La Roja a concédé le nul cet après-midi contre une belle équipe italienne. Un schéma tactique bizarre et un Torres des mauvais jours ont fait défaut aux ibériques. L’Italie aurait pu rêver mieux. Mais les transalpins ont tout de même su déjouer le piège espagnol.
Sans attaquant
Coup de bluff ou erreur tactique ? Telle est la question qui plane autour du onze de départ de Vicente Del Bosque. Avec une formation très basée sur celle du Barca, le sélectionneur espagnol a mis sur le banc ses trois buteurs : Fernando Torres, Alvaro Negredo et Fernando Llorente. Cela s’en est ressenti sur le front de l’attaque. Avec Cesc Fabregas en numéro 9, il a manqué un impact fort devant. Surtout face à une défense italienne qui joué les murailles toute la rencontre.
Les transalpins ont joué une superbe première mi-temps, prouvant que les scandales qui touchent actuellement l’Italie sont au-dessus d’eux. D’ailleurs, la Scuadra Azzura n’est jamais aussi forte que lorsqu’elle est décriée. Cassano montre de belles choses. Il est à deux doigts d’ouvrir le score face à Casillas. Sa frappe passe de peu à côté (22’). Un quart d’heure plus tard, Marchisio reprend de volée à 30 mètres sur un service de Cassano. Mais le cuir file dans la niche du gardien du Real Madrid.
Avant la pause ça chauffe. En deux minutes le score aurait pu changer d’un côté comme de l’autre (un signe ?). Iniesta tente une frappe lobée qui retombe derrière les cages de Buffon (44’). Presque dans la foulée Motta est tout près de fusiller Casillas à bout portant (45’). Il ne manque presque rien. A la mi-temps, ce sont des Italiens surprenants dominateurs qui repartent aux vestiaires.
Une ombre sort, une autre rentre
Le match a été entaché de deux non-matchs. Le premier, celui de Mario Balotelli.

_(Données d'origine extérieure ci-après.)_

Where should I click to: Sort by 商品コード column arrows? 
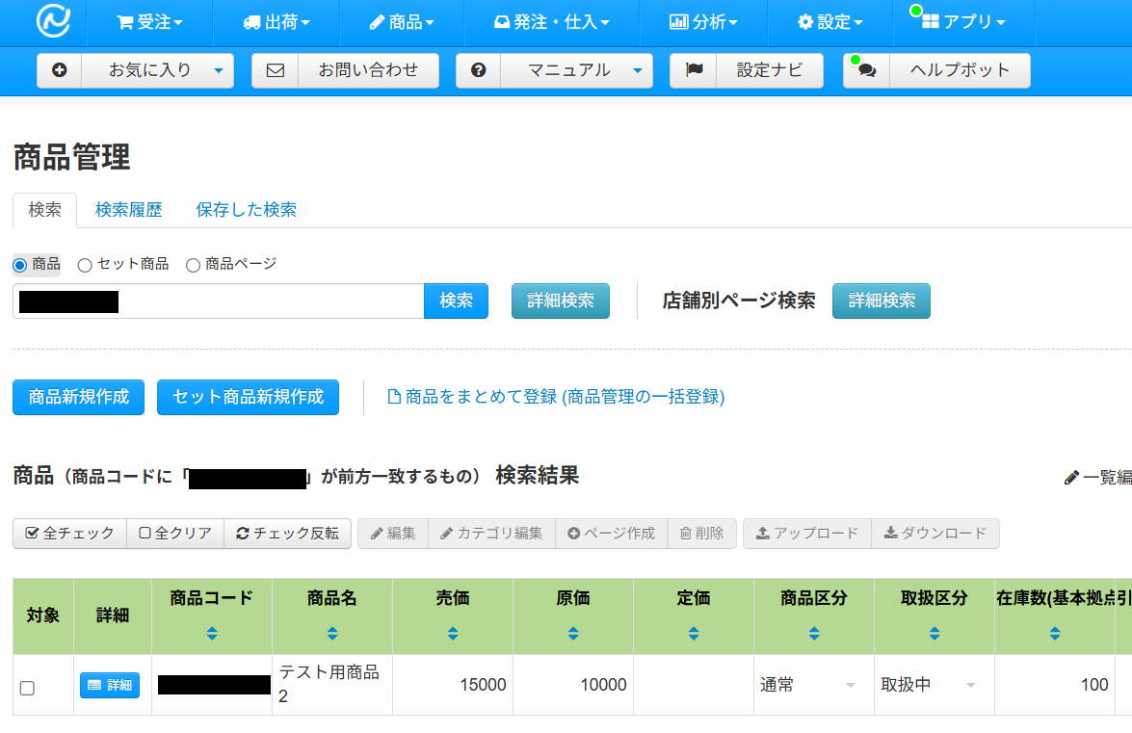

Le joueur de Manchester City qui s’annonce comme la future star du ballon rond a été… inutile ! Passant son temps soit par terre, soit à râler. Les italiens peinent à se remettre dedans en début de seconde période. Fabregas voit Buffon repousser sa frappe à l’entrée de la surface (50’). Iniesta est tout proche du poteau rentrant sur une frappe dans un angle impossible (51’). Alors « Super Mario » fait des siennes. Il chipe un bon ballon à Sergio Ramos et part seul vers le but. Il attend, marche, et se fait reprendre par le défenseur espagnol alors qu’il pouvait frapper ou passer (53’). C’en est trop. Balotelli est remplacé par Di Natale (56’).

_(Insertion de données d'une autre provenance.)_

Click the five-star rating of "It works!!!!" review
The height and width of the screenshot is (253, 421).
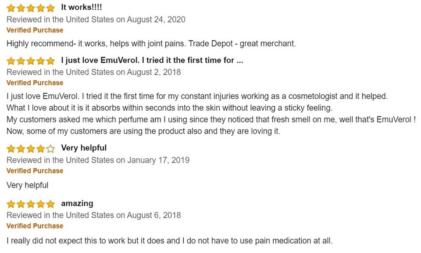click(31, 8)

Un choix payant de la part de Prandelli. Cinq minutes suffisent. Pirlo trouve lunileusement le petit attaquant de l’Udinese dans l’espace. Ce dernier ouvre son pied et trompe Casillas (61’). En cinq petites minutes, Di Natale assomme toute l’Espagne. Oui mais les champions du monde ont de la réserve. Comme avant le repos, le ballon repart vite de l’autre côté. Silva trouve Fabregas d’un magnifique extérieur. Le milieu barcelonais ne manque pas la cible et égalise (64’).
La rencontre se crispe et plus rien ne se passera ou presque. Di Natale s’improvise acrobate mais manque de peu le cadre (77’). La fin de match se résume à l’entrée d’un fantôme. Fernando Torres (remplace Fabregas à la 74ème) ne fera pas taire les critiques qui s’abattent sur lui depuis son arrivée à Chelsea. Son match se résume en trois actions : une mauvaise anticipation face à une sortie de Buffon digne d’un libéro. Une mauvaise passe après une grosse erreur de Chiellini qui ouvre une voix royale à « El Nino ». Et un mauvais lob quand Torres a juste à ouvrir le pied ou faire une passe pour tuer la rencontre.
Les favoris de la compétition ne repartent donc qu’avec un petit point dans ce choc du groupe C. Les italiens font la bonne affaire. Le bluff de Del Bosque n’a pas marché. Il est possible que le leader, ce soir, s’appelle la Croatie ou l’Irlande.